The authorities generally hold that a spouse, against whom a divorce has been granted, may maintain an action for alienation of affections occurring prior to the divorce, the decree of divorce not being res judicata with respect to plaintiff’s cause of action and not operating as an estoppel by judgment.
In Pollard v. Ward, 289 Mo. 275, it was held'that a decree of divorce does not bar an action for previous alienation of affections or criminal conversation or seduction, and it is immaterial that the fact might have been but was not set up as a defense to the defendant’s action. In the notes on this question where the case is reported in 20 A. L. R. 936, 943, many authorities are collected and they are almost unanimous in support of the syllabus last quoted.
In Nevins v.
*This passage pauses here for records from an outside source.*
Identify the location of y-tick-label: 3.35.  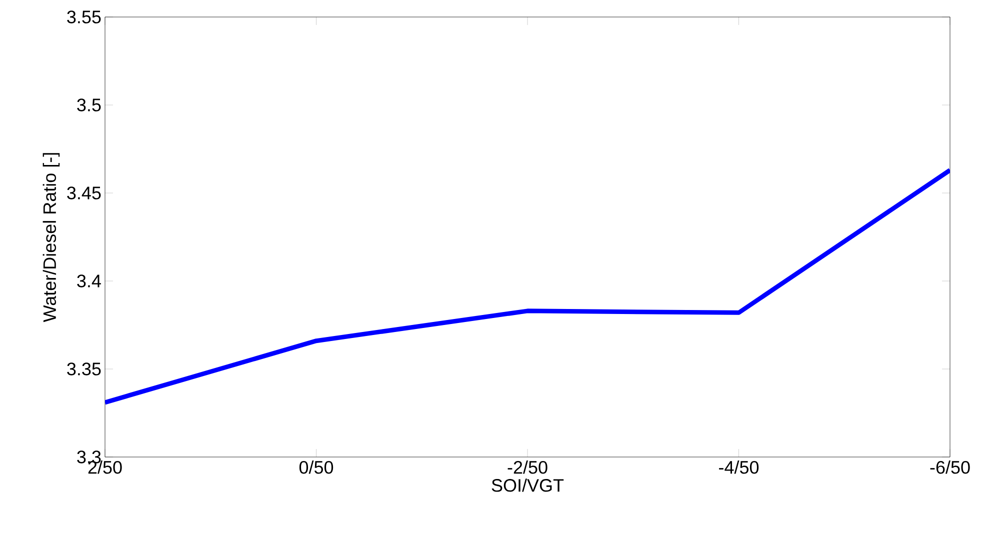
(84, 369).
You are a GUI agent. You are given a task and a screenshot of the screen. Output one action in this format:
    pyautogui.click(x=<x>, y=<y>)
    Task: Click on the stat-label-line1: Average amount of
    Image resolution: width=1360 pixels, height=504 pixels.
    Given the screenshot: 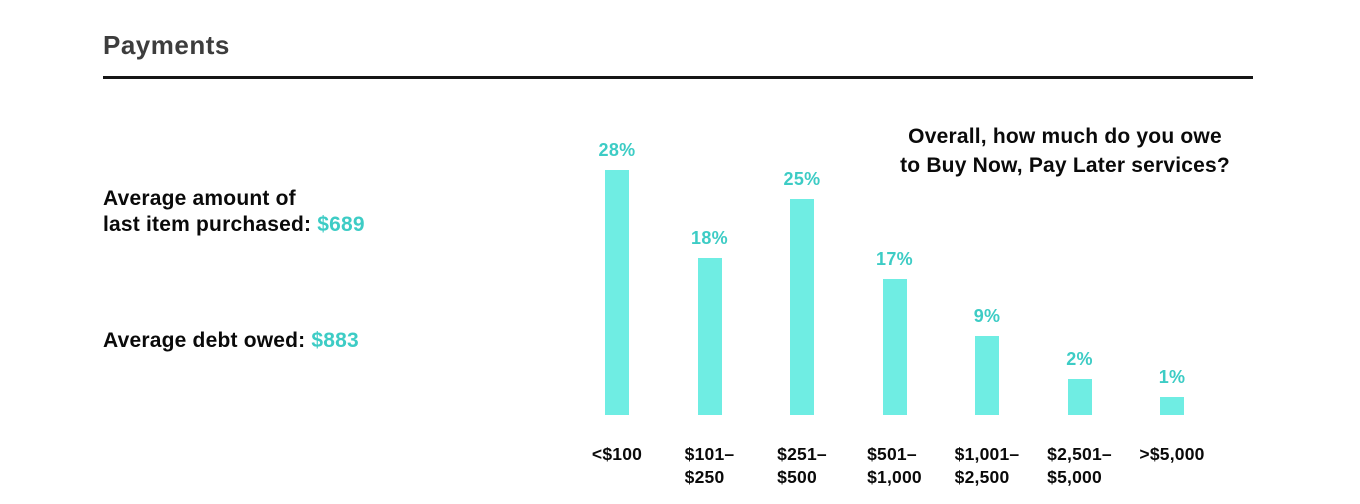 What is the action you would take?
    pyautogui.click(x=200, y=198)
    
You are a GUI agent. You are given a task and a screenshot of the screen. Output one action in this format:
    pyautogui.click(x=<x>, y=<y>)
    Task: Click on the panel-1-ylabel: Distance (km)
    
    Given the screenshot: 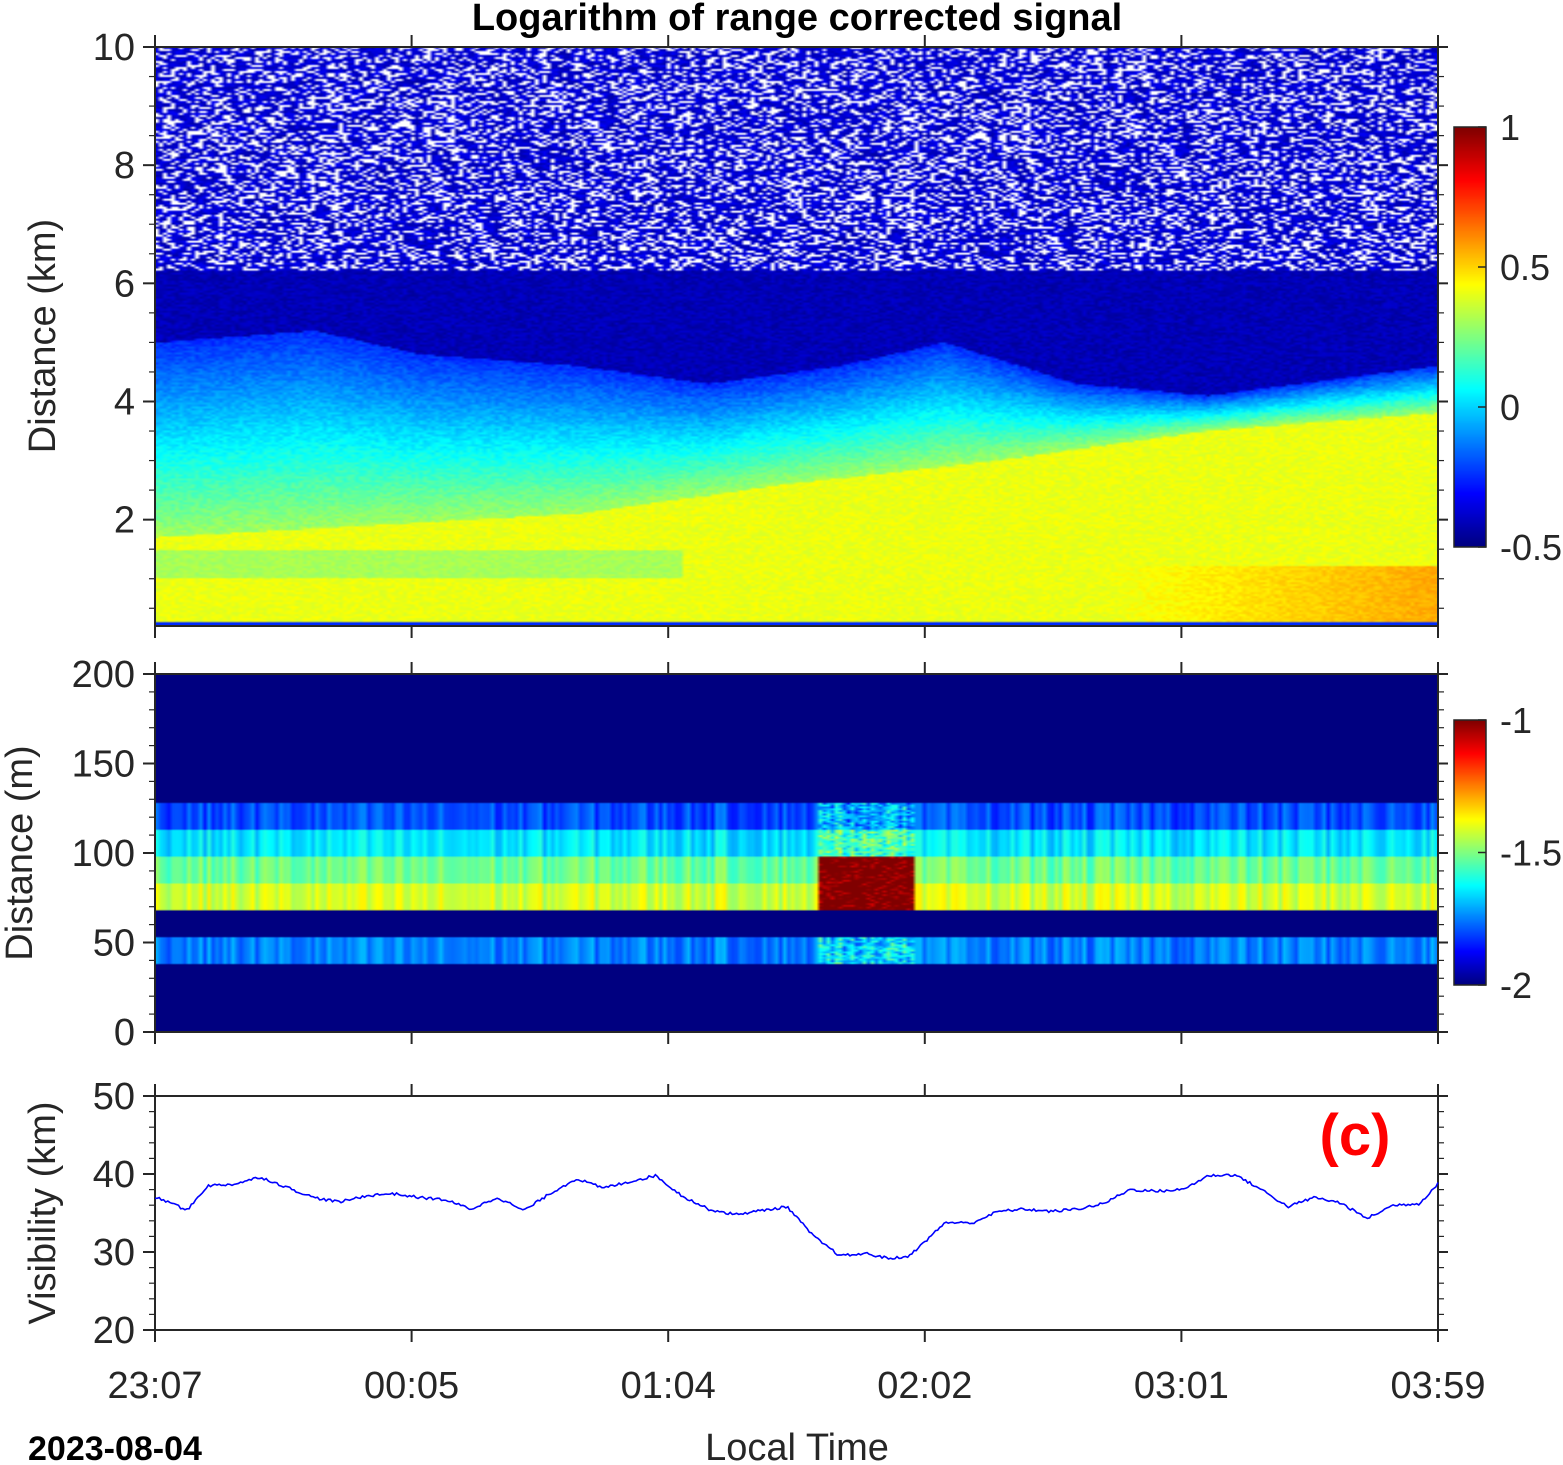 What is the action you would take?
    pyautogui.click(x=43, y=336)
Nevins, 68 Kan. 410, 75 Pac. 492, it was claimed that the plaintiff’s own acts caused or contributed to the alienation of the affections. The court held:
“In such an action, if the acts done and influence used by the defendant were the controlling cause of the separation the plaintiff may recover from the defendant, although other causes may have contributed in some degree to the result.” (Syl. H 4.)
And in the opinion it was said:
“Complaint is made of the refusal of several instructions,, stating that even though they found the defendant had committed acts tending to alienate the plaintiff’s husband from her, yet she would not be entitled to recover if her own acts contributed to such alienation of affecfion. It was not a fit occasion and place for introducing the doctrine of contributory negligence. Of course, no recovery could be had unless the alienation and separation were caused by the acts done and influences exerted by the defendant. If his efforts were the controlling cause, however, and without which no separation would have been had, she might still recover, although other causes may have contributed in some degree to the result.” (p. 414.)
The cause is reversed for a new trial.